Growing Up Bank Street
A Greenwich Village Memoir
Donna Florio’s Growing Up Bank Street is a vibrant, heartfelt memoir, centered on one of Greenwich Village’s most notable series of blocks. A lifelong New Yorker, Florio combines historical context with personal experiences in her kaleidoscopic account, which spans from the Colonial era to more recent gentrification.
Named after Alexander Hamilton’s ambitious Bank of New York, Bank Street ends at the Hudson River. During Florio’s 1960s childhood, its bustling blocks were flanked by stately brownstones and modern apartments, along with shops, bars, restaurants, factories, and tenements. Florio recounts anecdotes about various Bank Street celebrities.

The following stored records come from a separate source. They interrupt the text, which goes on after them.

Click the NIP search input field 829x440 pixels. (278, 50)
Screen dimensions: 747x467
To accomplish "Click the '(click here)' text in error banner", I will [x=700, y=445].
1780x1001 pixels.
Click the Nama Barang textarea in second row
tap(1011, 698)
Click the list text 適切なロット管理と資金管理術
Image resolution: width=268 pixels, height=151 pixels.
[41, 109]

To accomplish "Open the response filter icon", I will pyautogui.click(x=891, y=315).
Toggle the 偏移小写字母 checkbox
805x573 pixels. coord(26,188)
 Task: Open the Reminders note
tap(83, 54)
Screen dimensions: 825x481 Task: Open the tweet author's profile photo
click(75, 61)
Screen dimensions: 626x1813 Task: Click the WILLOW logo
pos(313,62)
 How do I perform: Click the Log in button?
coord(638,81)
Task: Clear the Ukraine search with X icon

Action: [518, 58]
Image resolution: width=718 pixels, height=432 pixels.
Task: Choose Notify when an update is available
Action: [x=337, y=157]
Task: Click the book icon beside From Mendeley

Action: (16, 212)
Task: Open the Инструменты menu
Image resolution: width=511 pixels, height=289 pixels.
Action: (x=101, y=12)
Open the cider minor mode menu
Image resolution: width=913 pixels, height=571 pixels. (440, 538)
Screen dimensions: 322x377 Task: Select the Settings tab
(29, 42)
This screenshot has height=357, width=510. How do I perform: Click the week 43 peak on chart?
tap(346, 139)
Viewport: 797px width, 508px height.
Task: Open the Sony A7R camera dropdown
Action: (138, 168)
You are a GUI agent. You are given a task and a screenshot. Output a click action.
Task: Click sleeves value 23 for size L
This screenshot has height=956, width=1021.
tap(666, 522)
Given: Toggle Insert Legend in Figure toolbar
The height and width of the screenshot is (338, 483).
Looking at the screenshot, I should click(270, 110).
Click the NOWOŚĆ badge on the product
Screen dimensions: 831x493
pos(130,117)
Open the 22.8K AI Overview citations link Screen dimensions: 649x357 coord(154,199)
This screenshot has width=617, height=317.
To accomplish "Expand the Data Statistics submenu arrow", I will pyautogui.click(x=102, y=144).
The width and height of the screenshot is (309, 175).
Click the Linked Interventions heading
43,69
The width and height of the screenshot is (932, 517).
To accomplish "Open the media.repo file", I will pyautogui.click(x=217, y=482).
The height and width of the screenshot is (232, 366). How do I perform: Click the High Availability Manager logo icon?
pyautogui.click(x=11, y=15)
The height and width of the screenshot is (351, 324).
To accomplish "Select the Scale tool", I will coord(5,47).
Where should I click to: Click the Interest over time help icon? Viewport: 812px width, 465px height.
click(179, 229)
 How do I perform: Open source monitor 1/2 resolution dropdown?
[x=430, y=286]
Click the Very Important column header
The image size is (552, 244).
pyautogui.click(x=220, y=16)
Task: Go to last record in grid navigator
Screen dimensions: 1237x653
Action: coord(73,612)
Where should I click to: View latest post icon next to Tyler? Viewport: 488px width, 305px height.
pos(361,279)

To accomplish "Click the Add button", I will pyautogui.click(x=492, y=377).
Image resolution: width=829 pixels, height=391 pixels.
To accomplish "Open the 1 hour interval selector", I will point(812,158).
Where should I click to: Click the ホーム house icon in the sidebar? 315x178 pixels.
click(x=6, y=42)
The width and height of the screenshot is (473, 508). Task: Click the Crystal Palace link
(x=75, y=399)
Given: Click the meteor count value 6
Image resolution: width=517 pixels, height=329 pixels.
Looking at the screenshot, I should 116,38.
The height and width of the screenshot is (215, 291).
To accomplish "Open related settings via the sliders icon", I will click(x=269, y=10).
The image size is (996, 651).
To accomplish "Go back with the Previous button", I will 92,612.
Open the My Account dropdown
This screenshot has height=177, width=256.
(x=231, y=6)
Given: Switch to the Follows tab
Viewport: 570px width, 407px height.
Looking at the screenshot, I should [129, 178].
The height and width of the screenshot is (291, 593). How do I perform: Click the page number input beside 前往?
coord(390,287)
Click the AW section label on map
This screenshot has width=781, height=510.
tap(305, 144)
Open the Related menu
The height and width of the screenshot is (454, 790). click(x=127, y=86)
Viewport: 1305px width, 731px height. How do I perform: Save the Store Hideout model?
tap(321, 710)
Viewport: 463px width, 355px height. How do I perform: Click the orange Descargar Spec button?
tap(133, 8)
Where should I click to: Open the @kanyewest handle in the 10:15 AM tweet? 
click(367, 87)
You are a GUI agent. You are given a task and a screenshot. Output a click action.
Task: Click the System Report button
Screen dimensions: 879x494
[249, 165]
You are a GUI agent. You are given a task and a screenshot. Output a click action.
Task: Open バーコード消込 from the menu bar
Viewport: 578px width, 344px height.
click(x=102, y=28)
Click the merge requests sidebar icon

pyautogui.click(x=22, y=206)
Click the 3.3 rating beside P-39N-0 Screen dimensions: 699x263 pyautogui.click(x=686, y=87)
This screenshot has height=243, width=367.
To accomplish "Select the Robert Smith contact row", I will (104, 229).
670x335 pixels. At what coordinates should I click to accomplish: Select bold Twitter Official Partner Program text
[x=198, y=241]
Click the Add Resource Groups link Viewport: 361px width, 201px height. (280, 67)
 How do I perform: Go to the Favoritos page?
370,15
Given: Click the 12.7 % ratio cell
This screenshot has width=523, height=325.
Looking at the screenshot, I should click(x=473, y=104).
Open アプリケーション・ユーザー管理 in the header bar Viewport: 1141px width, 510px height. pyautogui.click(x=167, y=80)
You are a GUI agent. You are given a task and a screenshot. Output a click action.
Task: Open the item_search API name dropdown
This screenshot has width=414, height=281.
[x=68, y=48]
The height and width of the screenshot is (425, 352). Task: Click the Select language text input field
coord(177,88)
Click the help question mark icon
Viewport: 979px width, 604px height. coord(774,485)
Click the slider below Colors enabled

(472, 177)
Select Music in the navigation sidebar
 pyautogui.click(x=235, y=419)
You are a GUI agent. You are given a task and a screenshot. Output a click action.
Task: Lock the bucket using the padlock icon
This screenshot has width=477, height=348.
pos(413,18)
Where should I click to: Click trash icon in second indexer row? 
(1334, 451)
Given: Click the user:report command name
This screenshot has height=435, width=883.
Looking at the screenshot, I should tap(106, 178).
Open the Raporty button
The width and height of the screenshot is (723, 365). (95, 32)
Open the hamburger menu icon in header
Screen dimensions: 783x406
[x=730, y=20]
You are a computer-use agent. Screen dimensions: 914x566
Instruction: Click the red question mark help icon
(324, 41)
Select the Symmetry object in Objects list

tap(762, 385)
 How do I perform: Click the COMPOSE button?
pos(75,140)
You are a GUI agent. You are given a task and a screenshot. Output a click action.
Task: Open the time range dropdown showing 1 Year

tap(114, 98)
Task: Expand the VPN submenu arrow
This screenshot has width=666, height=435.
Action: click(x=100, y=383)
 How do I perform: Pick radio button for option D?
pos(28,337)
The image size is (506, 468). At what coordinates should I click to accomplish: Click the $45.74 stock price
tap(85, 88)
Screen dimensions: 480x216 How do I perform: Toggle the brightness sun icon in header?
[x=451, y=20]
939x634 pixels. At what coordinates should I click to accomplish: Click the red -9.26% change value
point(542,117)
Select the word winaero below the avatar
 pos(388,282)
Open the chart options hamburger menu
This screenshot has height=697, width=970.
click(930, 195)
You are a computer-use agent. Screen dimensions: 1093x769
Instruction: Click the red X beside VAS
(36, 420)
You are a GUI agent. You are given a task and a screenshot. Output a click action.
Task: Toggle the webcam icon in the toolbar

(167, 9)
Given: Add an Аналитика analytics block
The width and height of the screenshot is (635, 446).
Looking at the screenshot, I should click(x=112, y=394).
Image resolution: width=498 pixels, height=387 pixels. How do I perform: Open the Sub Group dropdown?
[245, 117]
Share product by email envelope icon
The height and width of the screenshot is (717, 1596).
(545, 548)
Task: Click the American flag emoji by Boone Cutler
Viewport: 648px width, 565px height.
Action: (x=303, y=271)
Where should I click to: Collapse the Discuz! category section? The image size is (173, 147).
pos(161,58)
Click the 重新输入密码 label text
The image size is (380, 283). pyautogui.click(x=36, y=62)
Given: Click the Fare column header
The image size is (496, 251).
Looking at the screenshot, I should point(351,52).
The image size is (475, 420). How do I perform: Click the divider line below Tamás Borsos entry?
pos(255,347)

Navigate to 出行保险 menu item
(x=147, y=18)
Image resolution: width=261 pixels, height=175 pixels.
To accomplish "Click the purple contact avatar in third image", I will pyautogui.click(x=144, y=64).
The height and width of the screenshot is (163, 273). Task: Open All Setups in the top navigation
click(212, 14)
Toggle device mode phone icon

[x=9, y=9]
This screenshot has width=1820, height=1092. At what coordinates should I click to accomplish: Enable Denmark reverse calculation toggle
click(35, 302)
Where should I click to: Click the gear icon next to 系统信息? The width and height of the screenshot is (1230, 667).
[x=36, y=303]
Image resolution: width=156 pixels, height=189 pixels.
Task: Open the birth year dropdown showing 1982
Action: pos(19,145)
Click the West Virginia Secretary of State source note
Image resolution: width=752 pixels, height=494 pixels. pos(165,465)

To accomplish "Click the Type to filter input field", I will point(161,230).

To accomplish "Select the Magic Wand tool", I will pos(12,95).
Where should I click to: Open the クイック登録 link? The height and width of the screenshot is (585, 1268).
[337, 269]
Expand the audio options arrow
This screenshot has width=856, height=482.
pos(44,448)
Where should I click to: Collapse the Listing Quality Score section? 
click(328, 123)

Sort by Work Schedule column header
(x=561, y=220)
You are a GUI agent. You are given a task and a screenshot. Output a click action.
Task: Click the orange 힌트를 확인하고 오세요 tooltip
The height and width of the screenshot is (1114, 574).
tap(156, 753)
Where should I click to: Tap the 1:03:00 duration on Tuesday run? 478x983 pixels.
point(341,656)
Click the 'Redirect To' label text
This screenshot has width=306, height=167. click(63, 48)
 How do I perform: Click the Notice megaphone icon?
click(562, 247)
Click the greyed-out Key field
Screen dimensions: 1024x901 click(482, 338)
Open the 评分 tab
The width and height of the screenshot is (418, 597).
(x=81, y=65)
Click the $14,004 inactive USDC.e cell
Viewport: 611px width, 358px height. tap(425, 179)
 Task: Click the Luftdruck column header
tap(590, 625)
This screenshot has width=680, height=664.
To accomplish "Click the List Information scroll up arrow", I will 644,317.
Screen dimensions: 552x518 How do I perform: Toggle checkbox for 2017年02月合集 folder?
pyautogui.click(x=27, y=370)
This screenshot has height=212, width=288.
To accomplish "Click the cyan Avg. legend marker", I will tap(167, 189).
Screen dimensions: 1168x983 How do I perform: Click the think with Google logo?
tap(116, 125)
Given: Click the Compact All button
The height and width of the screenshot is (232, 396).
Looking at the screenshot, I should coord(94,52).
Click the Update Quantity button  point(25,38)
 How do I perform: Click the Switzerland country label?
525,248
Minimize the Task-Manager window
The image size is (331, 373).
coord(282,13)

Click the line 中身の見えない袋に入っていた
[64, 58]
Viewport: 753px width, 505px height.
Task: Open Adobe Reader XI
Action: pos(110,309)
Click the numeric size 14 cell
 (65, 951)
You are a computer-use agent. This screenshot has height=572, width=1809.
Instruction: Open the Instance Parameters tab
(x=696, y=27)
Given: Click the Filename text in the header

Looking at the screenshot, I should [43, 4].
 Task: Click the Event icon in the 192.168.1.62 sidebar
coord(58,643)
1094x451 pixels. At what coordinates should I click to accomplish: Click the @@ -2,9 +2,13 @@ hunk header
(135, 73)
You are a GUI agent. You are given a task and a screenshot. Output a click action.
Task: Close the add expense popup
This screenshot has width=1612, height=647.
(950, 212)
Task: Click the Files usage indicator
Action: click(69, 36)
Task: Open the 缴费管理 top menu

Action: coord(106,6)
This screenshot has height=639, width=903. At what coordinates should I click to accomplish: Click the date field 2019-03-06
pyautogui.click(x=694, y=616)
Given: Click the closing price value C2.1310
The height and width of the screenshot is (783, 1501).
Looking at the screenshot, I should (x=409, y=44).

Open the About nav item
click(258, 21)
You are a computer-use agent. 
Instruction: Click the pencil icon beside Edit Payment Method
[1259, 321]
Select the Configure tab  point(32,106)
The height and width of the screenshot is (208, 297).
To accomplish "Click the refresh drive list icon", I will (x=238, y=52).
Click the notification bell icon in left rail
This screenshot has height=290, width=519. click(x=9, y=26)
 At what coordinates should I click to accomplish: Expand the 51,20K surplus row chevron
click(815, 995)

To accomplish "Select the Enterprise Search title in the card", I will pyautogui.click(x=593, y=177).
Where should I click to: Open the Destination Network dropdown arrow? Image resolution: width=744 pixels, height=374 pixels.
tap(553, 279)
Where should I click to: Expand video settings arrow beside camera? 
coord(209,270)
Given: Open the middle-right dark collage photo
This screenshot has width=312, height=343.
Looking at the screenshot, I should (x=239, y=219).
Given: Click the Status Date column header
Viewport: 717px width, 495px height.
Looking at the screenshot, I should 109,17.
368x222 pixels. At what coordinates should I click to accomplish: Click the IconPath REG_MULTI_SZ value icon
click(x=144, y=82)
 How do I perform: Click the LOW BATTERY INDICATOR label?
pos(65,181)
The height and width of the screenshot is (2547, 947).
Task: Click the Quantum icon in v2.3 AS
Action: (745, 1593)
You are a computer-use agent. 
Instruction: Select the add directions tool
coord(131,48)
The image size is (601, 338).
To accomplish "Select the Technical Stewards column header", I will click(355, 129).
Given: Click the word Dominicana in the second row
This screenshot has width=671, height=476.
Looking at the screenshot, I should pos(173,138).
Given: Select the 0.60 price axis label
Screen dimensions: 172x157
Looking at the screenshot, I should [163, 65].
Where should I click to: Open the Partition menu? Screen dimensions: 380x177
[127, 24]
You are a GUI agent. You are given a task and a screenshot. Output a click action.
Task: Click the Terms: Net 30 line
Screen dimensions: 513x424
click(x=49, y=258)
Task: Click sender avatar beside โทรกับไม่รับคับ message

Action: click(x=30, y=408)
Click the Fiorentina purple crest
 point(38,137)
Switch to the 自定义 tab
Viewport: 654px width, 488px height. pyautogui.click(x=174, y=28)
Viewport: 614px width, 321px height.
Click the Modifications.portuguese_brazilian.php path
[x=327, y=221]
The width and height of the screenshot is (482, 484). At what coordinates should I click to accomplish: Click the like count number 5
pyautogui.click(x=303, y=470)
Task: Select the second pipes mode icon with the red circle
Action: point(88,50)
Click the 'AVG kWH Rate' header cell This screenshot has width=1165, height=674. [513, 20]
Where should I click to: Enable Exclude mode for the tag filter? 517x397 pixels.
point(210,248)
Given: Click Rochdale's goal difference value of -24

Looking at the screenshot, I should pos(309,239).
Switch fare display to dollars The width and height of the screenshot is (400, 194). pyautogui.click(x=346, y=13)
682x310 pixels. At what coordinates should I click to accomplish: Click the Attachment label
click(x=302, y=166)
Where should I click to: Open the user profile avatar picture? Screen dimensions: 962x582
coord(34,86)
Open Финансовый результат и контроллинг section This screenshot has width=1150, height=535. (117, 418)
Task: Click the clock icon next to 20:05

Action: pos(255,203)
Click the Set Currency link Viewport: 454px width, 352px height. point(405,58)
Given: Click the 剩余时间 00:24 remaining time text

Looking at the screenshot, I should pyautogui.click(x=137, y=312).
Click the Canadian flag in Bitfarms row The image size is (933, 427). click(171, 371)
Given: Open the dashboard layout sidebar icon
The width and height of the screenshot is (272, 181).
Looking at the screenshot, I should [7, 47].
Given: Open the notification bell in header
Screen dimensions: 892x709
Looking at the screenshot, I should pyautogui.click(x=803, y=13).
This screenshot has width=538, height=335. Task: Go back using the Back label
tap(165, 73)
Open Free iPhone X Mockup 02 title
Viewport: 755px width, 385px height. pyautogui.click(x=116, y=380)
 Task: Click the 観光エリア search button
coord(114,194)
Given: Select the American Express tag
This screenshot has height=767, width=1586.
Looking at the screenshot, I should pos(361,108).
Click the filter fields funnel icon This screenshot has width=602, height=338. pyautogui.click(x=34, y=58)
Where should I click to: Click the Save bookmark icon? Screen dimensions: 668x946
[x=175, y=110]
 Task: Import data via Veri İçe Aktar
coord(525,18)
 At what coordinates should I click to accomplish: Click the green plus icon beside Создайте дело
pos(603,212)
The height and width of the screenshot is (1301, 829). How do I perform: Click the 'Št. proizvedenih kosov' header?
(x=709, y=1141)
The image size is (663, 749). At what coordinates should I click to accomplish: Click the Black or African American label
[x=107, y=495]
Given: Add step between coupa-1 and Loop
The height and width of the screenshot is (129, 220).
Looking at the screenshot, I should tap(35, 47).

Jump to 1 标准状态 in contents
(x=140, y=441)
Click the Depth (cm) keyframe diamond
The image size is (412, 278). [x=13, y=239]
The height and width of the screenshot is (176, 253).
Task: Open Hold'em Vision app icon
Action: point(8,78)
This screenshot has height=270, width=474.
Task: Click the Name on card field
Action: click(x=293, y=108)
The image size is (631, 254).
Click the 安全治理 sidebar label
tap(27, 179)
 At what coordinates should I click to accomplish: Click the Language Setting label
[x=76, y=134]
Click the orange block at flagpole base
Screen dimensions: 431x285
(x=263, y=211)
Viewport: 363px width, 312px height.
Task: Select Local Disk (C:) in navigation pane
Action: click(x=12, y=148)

Here, actor Theodore Bikel painted his brownstone blue, in honor of the Israeli flag. Here, John Lennon’s anti-establishment stances put him on the FBI’s radar; he avoided deportation, but sometimes ventured out for a stroll with mercurial Yoko Ono. Here, in 1979, punk rocker Sid Vicious—“stork tall and emaciated,” but rather affable and polite—died; a horde of reporters soon swarmed outside, eager for details about his heroin overdose.
Beyond these better-known names, Florio includes vignettes about her neighbors and friends, who are depicted with a compassion and intimacy, making their stories just as intriguing. A creative and intellectual hub, Bank Street and Greenwich Village attracted many diverse personalities. Bank Street’s sense of local community was also fascinating; people socialized often and helped neighbors in need, with a collective presence that might seem invasive in our more individualistic era.
The daughter of two impassioned opera singers and a former child opera singer herself, Florio fills each chapter with verve and colorful observations. Her decades on Bank Street gave her access to “every social, cultural, and economic layer of American life”—a breadth reflected in her knowledge of New York, and in her love for the city as well.